### PROBLEM
Give the data back exactly. Leave out any images.

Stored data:
::::::::::

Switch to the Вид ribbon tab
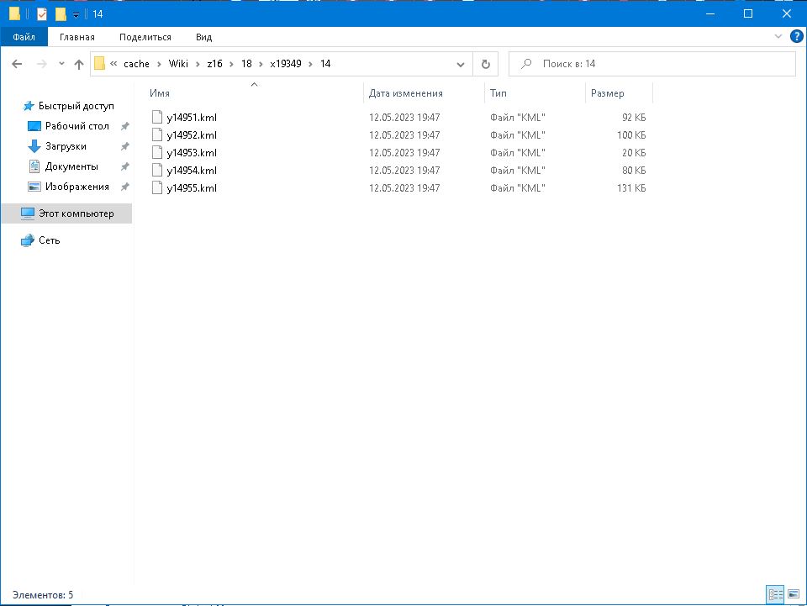 click(x=203, y=37)
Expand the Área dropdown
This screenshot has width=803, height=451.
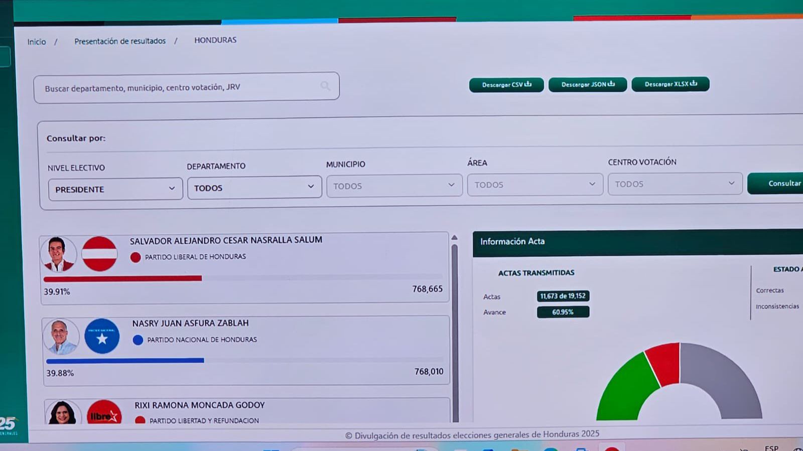click(534, 185)
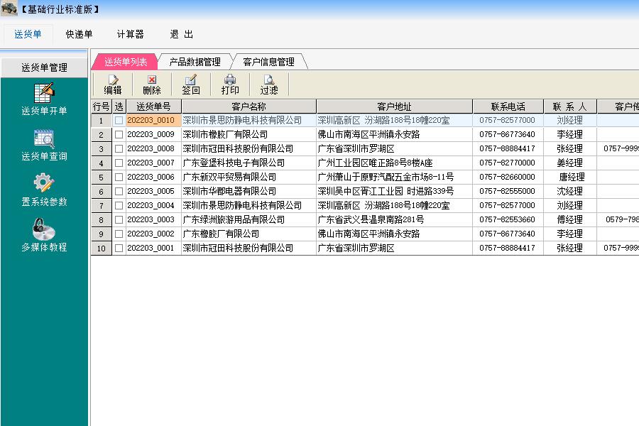The image size is (639, 426).
Task: Open 送货单查询 in the sidebar
Action: 44,145
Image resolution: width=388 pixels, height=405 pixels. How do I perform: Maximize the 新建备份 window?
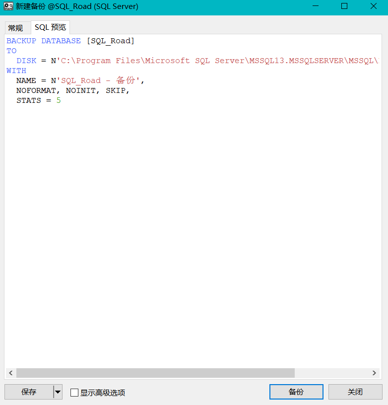tap(344, 7)
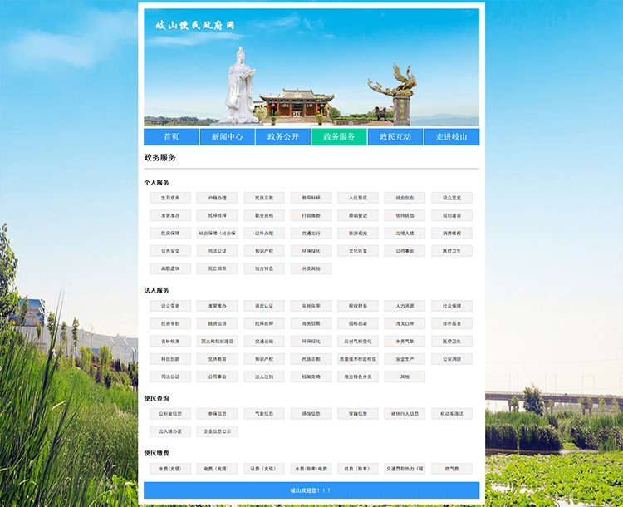Open the 就业创业 personal service
Image resolution: width=623 pixels, height=507 pixels.
tap(405, 198)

::::::::::

### RESULT BELOW
Switch to the Вид ribbon tab
 click(x=203, y=37)
Expand the Área dropdown
This screenshot has width=803, height=451.
click(534, 185)
The image size is (639, 426).
Task: Open 送货单查询 in the sidebar
Action: 44,145
Image resolution: width=388 pixels, height=405 pixels. How do I perform: Maximize the 新建备份 window?
tap(344, 7)
Open the 就业创业 personal service
Image resolution: width=623 pixels, height=507 pixels.
tap(405, 198)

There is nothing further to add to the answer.